Variety commented that Saroyan's "initial original screenplay is a brilliant sketch of the basic fundamentals of the American way of life, transferred to the screen with exceptional fidelity."

James Agee of The Nation stated, "The picture is mainly a mess ... Many of its faults, and most of its virtues, are those of its author ... in nearly every respect the treatment it gets wobbles between that stultifying kind of slick-paper competence which is worse than no competence at all and unforgivable errors of taste and judgment. The best one can say of it ... is that it tries on the whole to be "faithful" to Saroyan; not invariably a good idea. The worst, in my opinion, lies less in its active failures of taste or of plain sense than in its easygoing, self-pleased, Mortimer Snerdish neglect of some magnificent opportunities."

According to TCM's Notes on the production, the reviewer for The Hollywood Reporter wrote: "the best picture this reviewer has ever seen," Daily Variety predicted it would be "one of the screen's immortals." The Motion Picture Research Bureau gave it the best audience ratings.
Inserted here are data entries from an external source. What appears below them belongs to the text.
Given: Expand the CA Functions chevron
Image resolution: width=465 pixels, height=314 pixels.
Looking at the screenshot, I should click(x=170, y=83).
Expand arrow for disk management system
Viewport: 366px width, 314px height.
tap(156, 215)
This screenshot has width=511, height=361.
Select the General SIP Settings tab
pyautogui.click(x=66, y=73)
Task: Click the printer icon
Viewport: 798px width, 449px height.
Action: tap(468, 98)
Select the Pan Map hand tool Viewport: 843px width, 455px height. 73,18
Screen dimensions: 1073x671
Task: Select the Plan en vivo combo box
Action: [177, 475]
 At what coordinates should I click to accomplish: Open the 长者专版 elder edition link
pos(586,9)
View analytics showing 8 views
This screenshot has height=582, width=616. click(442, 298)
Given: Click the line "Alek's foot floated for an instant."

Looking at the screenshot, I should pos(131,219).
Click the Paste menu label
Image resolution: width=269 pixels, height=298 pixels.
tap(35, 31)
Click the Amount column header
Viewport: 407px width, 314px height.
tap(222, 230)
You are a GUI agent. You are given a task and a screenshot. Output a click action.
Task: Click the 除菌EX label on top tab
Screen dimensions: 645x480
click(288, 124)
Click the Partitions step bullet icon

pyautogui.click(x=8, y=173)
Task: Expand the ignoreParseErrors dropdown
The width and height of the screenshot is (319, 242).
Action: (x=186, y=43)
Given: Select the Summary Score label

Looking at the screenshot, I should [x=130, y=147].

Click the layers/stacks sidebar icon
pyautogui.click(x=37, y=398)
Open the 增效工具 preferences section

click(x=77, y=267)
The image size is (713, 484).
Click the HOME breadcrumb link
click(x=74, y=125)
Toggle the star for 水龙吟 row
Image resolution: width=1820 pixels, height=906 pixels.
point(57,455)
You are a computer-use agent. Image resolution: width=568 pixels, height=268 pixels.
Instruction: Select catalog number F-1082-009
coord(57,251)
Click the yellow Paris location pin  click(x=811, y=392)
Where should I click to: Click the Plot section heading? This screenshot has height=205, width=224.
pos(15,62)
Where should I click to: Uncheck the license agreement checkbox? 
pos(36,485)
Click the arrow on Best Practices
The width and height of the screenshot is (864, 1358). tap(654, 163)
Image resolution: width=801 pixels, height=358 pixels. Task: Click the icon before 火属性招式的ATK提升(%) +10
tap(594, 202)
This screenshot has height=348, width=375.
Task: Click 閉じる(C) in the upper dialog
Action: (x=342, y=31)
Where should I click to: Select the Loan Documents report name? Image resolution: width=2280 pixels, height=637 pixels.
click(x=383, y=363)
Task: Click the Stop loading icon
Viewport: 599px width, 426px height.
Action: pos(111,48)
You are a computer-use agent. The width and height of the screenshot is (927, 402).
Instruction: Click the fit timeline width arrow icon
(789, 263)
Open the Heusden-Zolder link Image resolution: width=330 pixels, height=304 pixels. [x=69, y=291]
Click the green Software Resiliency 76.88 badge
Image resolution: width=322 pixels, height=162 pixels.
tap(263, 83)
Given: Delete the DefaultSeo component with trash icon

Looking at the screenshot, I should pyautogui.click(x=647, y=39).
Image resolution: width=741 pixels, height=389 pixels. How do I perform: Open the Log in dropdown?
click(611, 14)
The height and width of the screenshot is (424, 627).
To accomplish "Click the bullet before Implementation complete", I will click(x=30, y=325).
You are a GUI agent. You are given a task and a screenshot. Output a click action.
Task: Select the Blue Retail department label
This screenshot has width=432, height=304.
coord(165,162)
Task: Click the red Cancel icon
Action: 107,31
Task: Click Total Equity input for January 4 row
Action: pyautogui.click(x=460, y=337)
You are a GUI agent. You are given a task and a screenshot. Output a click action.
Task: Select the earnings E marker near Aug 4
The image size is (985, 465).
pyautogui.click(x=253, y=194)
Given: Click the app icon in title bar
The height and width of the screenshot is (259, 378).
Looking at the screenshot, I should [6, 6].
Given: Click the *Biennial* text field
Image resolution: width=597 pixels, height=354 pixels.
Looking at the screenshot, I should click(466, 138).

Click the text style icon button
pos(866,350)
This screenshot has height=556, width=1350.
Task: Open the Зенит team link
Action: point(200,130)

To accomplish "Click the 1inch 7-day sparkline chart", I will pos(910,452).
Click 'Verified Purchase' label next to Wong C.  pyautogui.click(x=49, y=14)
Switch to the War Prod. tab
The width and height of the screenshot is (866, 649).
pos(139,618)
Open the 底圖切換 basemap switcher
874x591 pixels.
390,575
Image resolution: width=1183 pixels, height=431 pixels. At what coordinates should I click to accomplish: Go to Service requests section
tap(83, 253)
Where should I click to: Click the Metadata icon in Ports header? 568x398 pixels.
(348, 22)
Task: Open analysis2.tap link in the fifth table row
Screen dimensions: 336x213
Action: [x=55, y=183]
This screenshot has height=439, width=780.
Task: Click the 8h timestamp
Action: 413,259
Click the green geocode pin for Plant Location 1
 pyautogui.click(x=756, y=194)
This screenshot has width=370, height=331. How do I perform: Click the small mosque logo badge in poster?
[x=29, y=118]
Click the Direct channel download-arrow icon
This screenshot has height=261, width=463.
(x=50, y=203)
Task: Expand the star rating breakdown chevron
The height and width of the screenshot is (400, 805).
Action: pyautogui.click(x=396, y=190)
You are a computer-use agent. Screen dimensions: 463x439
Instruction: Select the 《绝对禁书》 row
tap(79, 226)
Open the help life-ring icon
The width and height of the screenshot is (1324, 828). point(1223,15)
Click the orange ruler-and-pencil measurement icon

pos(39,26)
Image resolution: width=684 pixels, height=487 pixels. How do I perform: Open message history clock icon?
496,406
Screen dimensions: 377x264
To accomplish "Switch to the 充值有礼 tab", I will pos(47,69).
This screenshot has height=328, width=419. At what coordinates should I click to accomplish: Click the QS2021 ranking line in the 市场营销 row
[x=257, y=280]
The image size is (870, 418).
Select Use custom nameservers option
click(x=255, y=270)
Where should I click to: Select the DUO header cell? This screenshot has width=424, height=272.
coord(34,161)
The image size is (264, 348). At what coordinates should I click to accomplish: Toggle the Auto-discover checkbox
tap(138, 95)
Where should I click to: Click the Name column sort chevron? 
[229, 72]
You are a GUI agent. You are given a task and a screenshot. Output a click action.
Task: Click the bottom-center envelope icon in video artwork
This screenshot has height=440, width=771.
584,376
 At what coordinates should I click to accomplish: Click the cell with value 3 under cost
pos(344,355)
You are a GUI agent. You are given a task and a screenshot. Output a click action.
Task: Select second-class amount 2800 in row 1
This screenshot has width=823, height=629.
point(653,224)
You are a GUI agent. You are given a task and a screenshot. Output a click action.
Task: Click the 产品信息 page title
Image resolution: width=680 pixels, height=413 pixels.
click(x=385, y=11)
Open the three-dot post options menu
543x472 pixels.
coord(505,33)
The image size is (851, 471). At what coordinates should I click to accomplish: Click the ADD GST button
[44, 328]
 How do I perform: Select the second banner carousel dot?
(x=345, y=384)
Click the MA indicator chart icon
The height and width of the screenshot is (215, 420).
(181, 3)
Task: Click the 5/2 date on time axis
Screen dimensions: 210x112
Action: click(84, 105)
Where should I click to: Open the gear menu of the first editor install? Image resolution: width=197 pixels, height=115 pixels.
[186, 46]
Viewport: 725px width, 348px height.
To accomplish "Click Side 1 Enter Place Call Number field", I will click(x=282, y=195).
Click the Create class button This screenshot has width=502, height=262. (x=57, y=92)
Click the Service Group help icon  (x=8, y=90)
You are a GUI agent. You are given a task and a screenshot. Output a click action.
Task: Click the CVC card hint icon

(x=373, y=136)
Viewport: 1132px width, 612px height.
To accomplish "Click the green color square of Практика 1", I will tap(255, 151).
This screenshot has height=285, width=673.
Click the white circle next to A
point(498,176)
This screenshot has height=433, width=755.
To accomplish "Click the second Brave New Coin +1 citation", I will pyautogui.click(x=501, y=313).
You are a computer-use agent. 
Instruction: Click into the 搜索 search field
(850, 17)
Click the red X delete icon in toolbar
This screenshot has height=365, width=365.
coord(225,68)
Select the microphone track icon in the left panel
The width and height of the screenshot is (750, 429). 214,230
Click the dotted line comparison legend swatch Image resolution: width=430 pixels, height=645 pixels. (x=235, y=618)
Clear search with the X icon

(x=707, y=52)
The Canadian Department of National Defence named it the best film of 1943.

Leonard Maltin gives the picture 3 1/2 out of 4 stars, describing it as: "Memorable Americana, faithfully adapted... Unfolds like a novel, with many lovely vignettes, and one of Rooney's best performances..."

In 2010, Dennis Schwartz wrote that the film: "outdoes Capra in cornball melodrama, but does it well...(It) gets the close-knit community mood right of small town America during World War II, and keeps it from becoming bloated with sentimentality (though it’s unquestionably sugary) ... (reminding) Americans of an innocent time when they believed they were warm-hearted decent people who cared about their country, community and others ... where one could advance by getting a good public education and the people in the country felt they could safely leave their house doors unlocked. It’s an America that probably no longer exists, which makes this film relic a memorable look back."

Rotten Tomatoes rates it 80 percent fresh.

==Awards==
It won the Oscar for Best Story and was nominated for Best Actor in a Leading Role (Mickey Rooney), Best Cinematography, Black-and-White, Best Director and Best Picture.